== Wat gevraagd wordt ==
Hoe lang duurt volgens de tekst over SLAP-laesies het traject met oefentherapie?

Slap-laesies zijn niet makkelijk vast te stellen. Zorgverleners worstelen dagelijks met het probleem: de patient blijft maar schouderpijn houden, de diagnostische testen voor SLAP waren niet eenduidig en als ze dat al waren wat dan nog, eigenlijk? Opereren is geen eerste keus, dus een lang traject (6 maanden) met oefentherapie breekt aan, waarna soms – alsnog – een MRI/MRA-onderzoek uitsluitsel moet geven. Extra problematisch is dat de patient in de oefenperiode vrijwel steeds opknapt, maar dat de klachten niet per se verdwijnen.
Zelfs MRA-onderzoek (MRI met contraststof) geeft niet altijd uitsluitsel over een SLAP-laesie (acronym voor: superior labrum anterior-posterior), is duur en kan extra belastend zijn voor de patient in geval van allergie voor de contraststof. Hoe mooi is het als we eindelijk een cluster met schoudertesten kunnen verwelkomen dat met grote zekerheid een SLAP kan aantonen?

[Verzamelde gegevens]
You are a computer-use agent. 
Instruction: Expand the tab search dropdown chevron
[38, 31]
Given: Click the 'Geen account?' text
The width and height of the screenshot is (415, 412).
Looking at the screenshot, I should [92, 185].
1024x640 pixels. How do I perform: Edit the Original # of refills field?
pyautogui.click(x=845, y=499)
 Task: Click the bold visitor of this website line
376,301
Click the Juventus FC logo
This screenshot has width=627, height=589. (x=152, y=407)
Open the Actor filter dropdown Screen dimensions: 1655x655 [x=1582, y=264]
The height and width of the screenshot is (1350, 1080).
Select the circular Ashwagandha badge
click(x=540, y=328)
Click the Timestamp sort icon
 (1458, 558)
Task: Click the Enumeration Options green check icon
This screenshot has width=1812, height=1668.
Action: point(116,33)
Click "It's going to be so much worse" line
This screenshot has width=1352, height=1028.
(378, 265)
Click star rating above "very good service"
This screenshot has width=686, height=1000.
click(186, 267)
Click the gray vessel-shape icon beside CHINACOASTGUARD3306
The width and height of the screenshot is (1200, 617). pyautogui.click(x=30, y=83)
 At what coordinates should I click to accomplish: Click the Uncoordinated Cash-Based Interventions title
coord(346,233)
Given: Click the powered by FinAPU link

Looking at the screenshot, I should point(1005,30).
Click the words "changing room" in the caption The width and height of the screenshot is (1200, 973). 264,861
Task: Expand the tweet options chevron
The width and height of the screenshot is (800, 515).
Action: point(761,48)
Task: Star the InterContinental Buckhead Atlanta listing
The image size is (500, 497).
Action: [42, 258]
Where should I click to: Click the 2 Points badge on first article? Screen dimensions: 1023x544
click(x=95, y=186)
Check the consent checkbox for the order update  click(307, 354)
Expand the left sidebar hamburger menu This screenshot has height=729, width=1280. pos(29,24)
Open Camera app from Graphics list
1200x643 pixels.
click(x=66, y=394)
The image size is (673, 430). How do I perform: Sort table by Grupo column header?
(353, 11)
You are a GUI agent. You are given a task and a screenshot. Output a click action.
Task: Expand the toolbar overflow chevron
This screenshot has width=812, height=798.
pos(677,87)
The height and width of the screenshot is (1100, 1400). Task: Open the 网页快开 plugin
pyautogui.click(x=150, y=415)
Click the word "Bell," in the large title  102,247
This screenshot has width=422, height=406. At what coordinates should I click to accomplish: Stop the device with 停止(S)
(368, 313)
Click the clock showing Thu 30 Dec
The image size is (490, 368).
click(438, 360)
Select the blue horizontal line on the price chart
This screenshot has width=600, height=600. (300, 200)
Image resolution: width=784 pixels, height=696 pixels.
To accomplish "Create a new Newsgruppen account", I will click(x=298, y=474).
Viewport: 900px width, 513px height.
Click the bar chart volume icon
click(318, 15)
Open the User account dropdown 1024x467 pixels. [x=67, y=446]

== Resultaat ==
Zes maanden.